In his old age Brown was the patriarch of the United Presbyterian Church. During the period in which he wrote his final works his life seemed like the 'Beulah Land' Of Bunyan's Pilgrim's Progress. His health was preserved, his congregation at Broughton Place remained peaceful and the Theological Hall was quietly pursuing its important work of training a New Testament ministry. The denomination itself was peaceful and flourishing.
Just as the United Secession and the Relief had united, so thoughts turned to the uniting of the Free and United Presbyterian Church. This union was not to be, for the Free church stood by the Westminster teaching on the national establishment of religion, while the United Presbyterians, though taking no official position on the question, contained many who were conviced advocates of the Voluntary position that all churches ought to be entirely separate from the state. On this rock the union debate foundered, and it would not be until 1900 when the two churches united on the basis of the United Presbyterian position. Brown himself argued vociferously that this would have to be the basis for union in 1857. These were his principles, no doubt acquired through his contacts with English disenters.

On 6th February 1856 Dr. Brown completed the fiftieth year of his ministry. To make the occasion he preached that day in the great chapel at Broughton Place the sermon that he had preached at the opening of his ministry at Biggar. This same sermon was later published in his Parting Counsels. By doing this he showed that he still held to the same high view of the ministry with which he had begun fifty years before.

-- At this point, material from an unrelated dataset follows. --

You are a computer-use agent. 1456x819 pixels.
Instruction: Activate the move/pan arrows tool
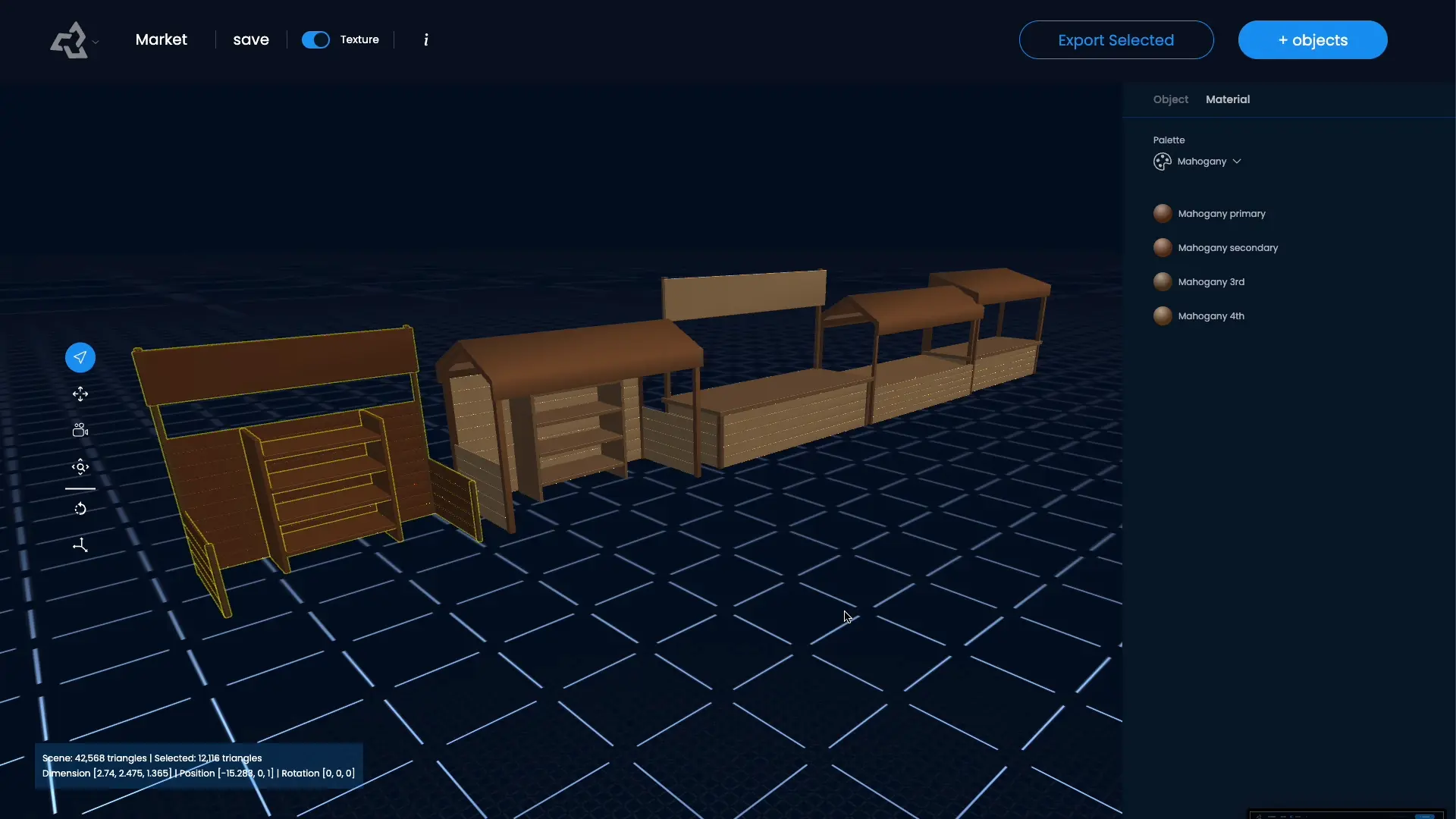click(x=80, y=394)

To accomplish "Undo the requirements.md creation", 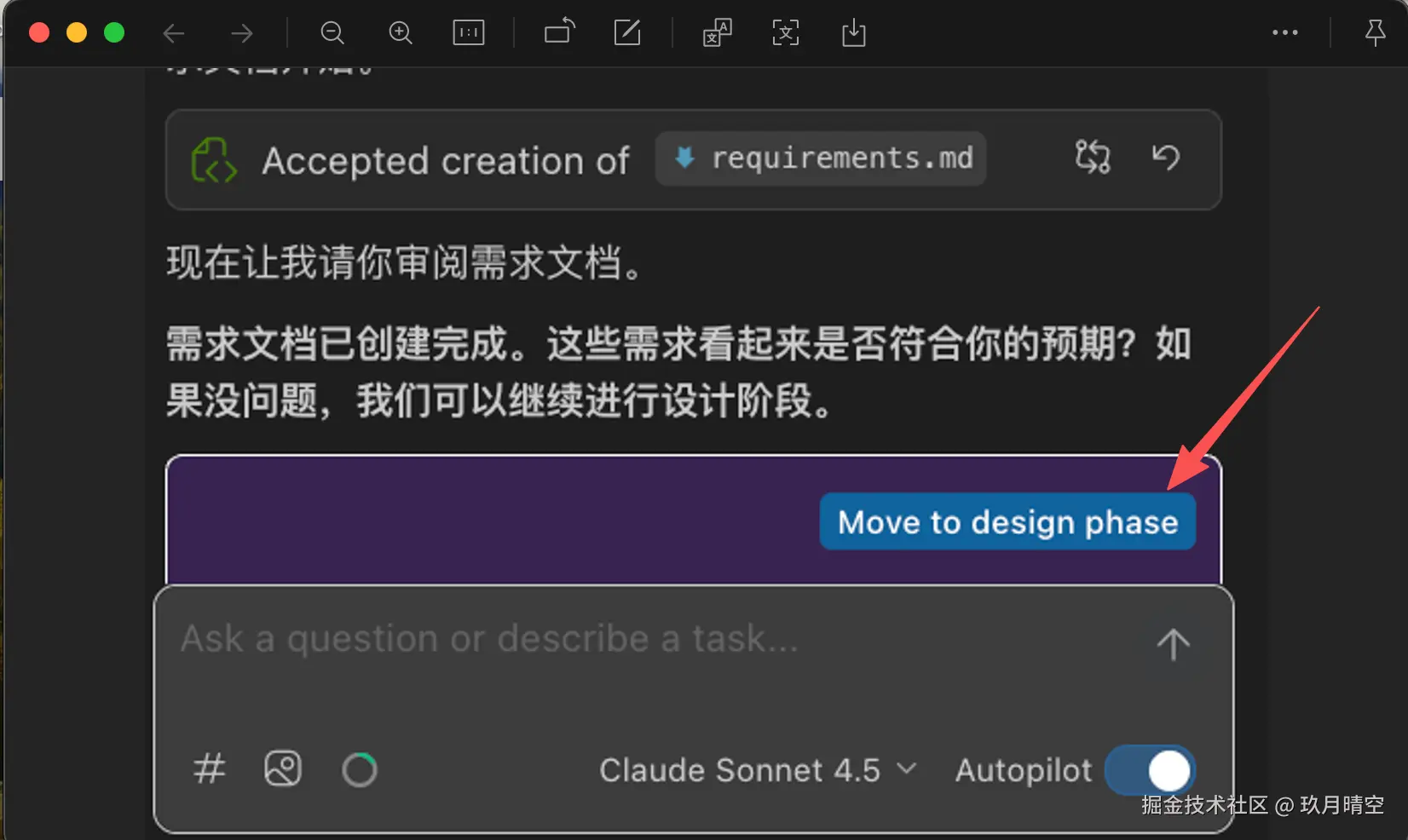I will click(1166, 158).
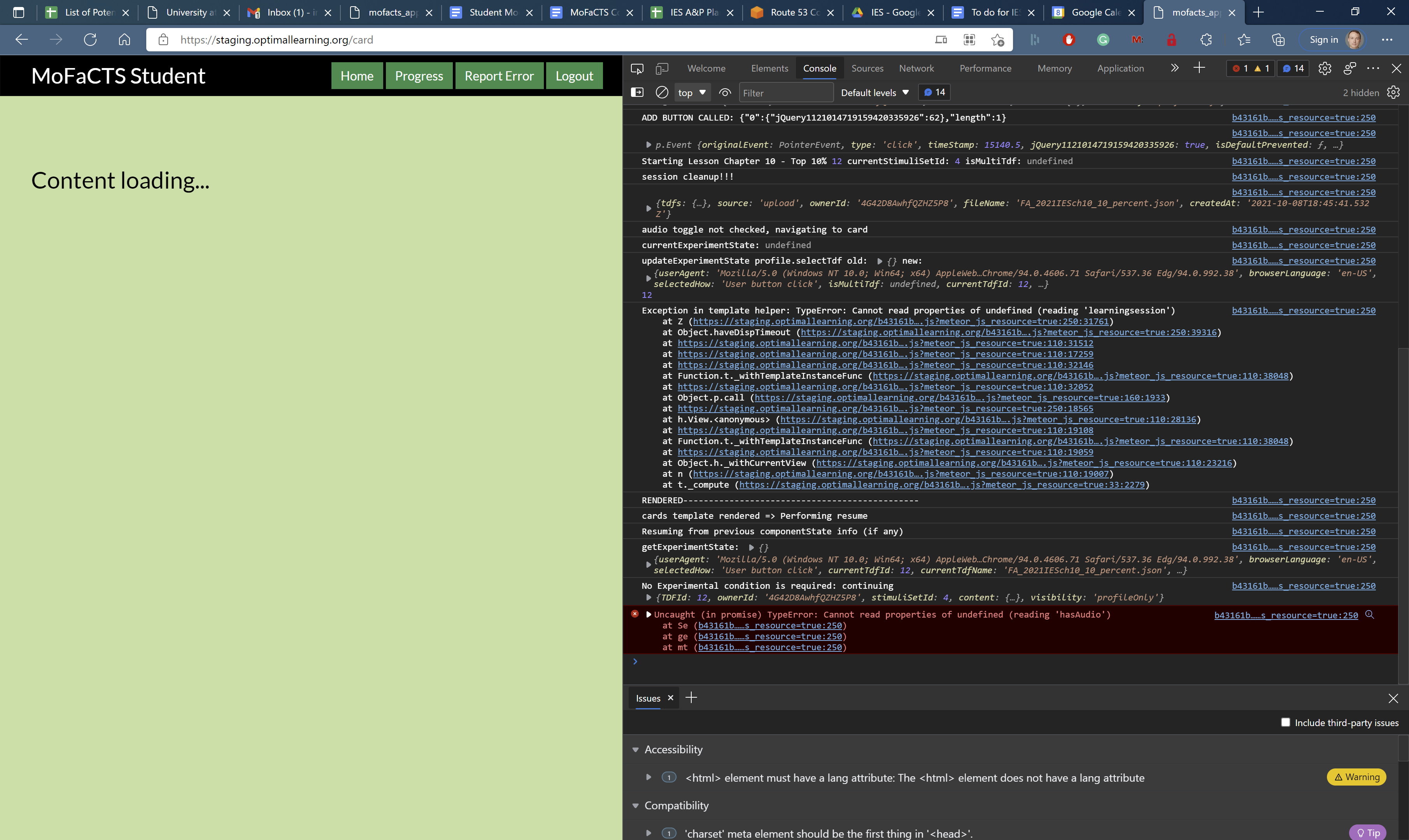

John Brown desired no other services commemorating his jubilee in the Christian ministry, but of course this was not to be. The church desired to honour him, and honour him they did in a jubilee service held on the 8th of April 1856. Brown, of course, sought to make this an occasion praising God, not man. Closing his own address he said: "I would feel as if I had neglected a duty did I not ere closing make an acknowledgement of how good a master, for these last fifty years, I have had, and how unprofitable a servant he has had in me. Yes, He has been a good Master, sustaining me in weakness, guiding me in perplexity, comforting me in sorrow... He has given me wages with my work, and wages in my work: all I am, all I have, I owe to Him."